• [AIM]
Reproduce every line of the listing below word for word, keeping the original order.

• [DATA ENTRIES]
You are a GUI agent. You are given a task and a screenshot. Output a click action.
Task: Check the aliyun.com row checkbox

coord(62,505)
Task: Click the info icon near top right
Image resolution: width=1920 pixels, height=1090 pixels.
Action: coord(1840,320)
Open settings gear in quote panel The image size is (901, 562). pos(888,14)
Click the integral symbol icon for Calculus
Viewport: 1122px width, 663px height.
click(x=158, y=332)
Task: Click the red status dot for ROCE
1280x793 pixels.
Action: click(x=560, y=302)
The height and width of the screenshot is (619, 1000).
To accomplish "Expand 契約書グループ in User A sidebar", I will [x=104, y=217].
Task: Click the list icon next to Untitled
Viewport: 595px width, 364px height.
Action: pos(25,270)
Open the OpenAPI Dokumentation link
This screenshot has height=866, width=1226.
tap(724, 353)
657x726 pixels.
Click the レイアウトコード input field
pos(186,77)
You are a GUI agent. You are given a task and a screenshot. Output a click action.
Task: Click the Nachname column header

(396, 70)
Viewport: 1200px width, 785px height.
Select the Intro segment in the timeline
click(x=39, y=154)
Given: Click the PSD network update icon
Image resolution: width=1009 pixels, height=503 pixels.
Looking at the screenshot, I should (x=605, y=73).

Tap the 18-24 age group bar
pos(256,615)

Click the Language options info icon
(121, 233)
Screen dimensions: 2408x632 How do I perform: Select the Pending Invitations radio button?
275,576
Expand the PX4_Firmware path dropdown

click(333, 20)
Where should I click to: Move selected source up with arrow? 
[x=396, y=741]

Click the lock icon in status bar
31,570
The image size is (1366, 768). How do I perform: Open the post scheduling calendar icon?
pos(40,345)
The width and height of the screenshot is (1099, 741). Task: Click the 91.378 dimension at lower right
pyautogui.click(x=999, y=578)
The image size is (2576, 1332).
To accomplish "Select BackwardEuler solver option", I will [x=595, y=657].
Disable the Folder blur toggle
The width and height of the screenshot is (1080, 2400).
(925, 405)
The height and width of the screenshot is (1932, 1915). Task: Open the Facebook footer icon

• [EXERCISE RESPONSE]
You are a GUI agent. You are given a task and a screenshot. Output a click action.
Task: Check the aliyun.com row checkbox

coord(62,505)
Task: Click the info icon near top right
Image resolution: width=1920 pixels, height=1090 pixels.
Action: coord(1840,320)
Open settings gear in quote panel The image size is (901, 562). pos(888,14)
Click the integral symbol icon for Calculus
Viewport: 1122px width, 663px height.
click(x=158, y=332)
Task: Click the red status dot for ROCE
1280x793 pixels.
Action: click(x=560, y=302)
The height and width of the screenshot is (619, 1000).
To accomplish "Expand 契約書グループ in User A sidebar", I will [x=104, y=217].
Task: Click the list icon next to Untitled
Viewport: 595px width, 364px height.
Action: pos(25,270)
Open the OpenAPI Dokumentation link
This screenshot has height=866, width=1226.
tap(724, 353)
657x726 pixels.
Click the レイアウトコード input field
pos(186,77)
You are a GUI agent. You are given a task and a screenshot. Output a click action.
Task: Click the Nachname column header

(396, 70)
Viewport: 1200px width, 785px height.
Select the Intro segment in the timeline
click(x=39, y=154)
Given: Click the PSD network update icon
Image resolution: width=1009 pixels, height=503 pixels.
Looking at the screenshot, I should (x=605, y=73).

Tap the 18-24 age group bar
pos(256,615)

Click the Language options info icon
(121, 233)
Screen dimensions: 2408x632 How do I perform: Select the Pending Invitations radio button?
275,576
Expand the PX4_Firmware path dropdown

click(333, 20)
Where should I click to: Move selected source up with arrow? 
[x=396, y=741]

Click the lock icon in status bar
31,570
The image size is (1366, 768). How do I perform: Open the post scheduling calendar icon?
pos(40,345)
The width and height of the screenshot is (1099, 741). Task: Click the 91.378 dimension at lower right
pyautogui.click(x=999, y=578)
The image size is (2576, 1332).
To accomplish "Select BackwardEuler solver option", I will [x=595, y=657].
Disable the Folder blur toggle
The width and height of the screenshot is (1080, 2400).
(925, 405)
The height and width of the screenshot is (1932, 1915). Task: Open the Facebook footer icon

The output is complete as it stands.